Instiller dans nos coeurs une passion (la colère), puis la résoudre narrativement : quoique il y ait, à mon avis (et à celui de Yueyin je pense), quelque chose de désespéré à imaginer ainsi une solution fantastique à un problème difficilement solvable en réalité (malgré la deadline de 2030 fixée par l'ONU), Dragon peut parfaitement être vu comme un texte cathartique, au sens premier du terme (Apophis, le Dragon Galactique, Feyd Rautha ou Lorhkan l'ont dit avant moi) ; en revanche, que dire de "Mourir à Bangkok" ?
Contrairement à celle de Dragon, qui cible les clients et les proxénètes d'enfants prostitués (tel un M le maudit à l'envers, et comme lui dérangeant l'ordinaire d'une ville), la vengeance du narrateur (et client) de "Mourir à Bangkok" vise une prostituée (vampire, certes), comme s'il était intolérable pour un prédateur d'être un jour devenu proie, et qu'il lui fallait à tout prix rétablir l'ordre normal des choses (c'est sans doute une lecture discutable de la nouvelle de Dan Simmons, mais elle me paraît difficilement évitable quand on compare ce texte avec Dragon).
Outrancier ?
Evidemment, l'objectif de Dan Simmons en écrivant "Mourir à Bangkok" était sans doute avant tout de susciter (chez son lecteur sans doute plus que chez sa lectrice) un frisson à l'évocation du mélange entre vampirisme et sexe oral (qui était bien mieux traité dans Un peu de ton sang de Theodore Sturgeon, voire dans le Carmilla de Sheridan Le Fanu, deux textes beaucoup plus allusifs il est vrai) – et non d'exorciser quoi que ce soit (pas même une frustration de consommateur).
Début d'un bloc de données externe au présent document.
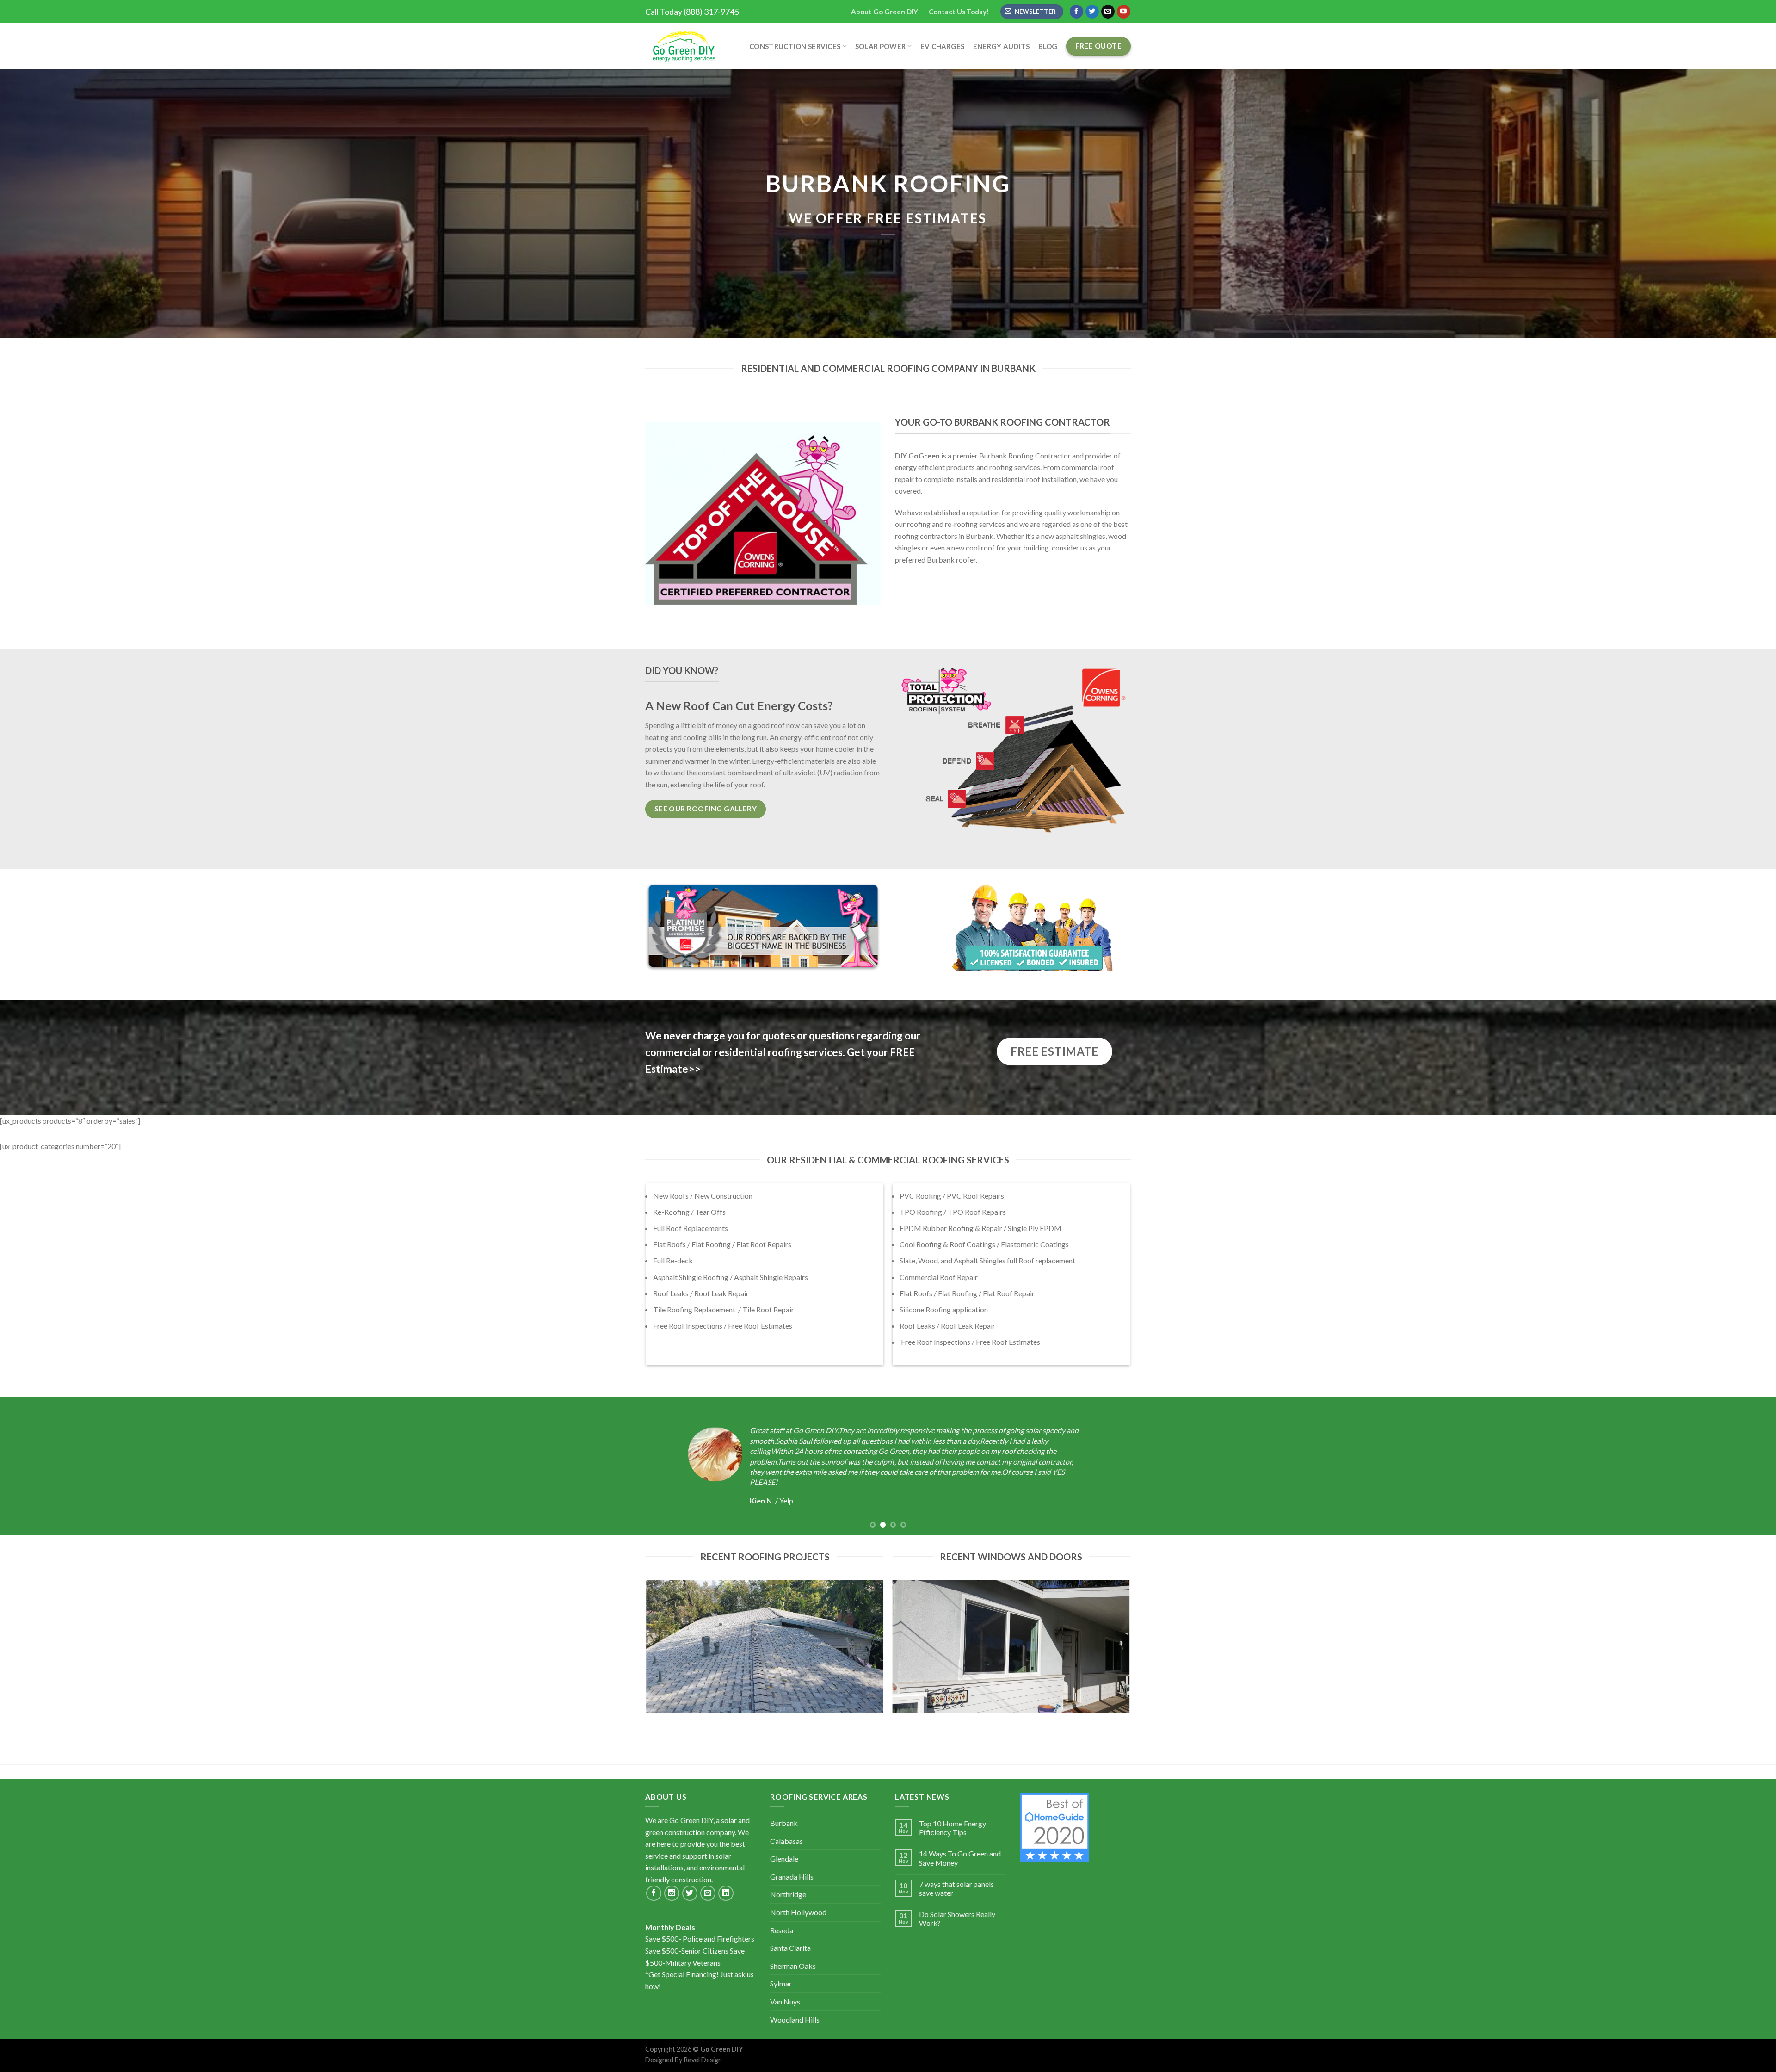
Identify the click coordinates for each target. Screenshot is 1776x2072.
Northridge (788, 1894)
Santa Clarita (790, 1947)
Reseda (781, 1930)
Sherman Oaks (793, 1965)
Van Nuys (785, 2001)
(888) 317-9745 (711, 11)
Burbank (784, 1822)
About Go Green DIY (884, 11)
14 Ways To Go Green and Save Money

Le résultat de cette primauté accordé à l'effet sur le sens, c'est que, quoique mémorable (la preuve, j'en parle ici), il manque à "Mourir à Bangkok" ce grondement souterrain qui se fait entendre dans le texte de Thomas Day, et en justifie la moindre de ses outrances (je pense bien sûr à la scène de "Torture" du chapitre 10, qui fait étonnamment écho à la description de Bangkok citée plus haut) ; car comme l'observe l'Ours inculte, ici "chaque scène a un sens et un but, c'est pas du glauque pour le sensationnel".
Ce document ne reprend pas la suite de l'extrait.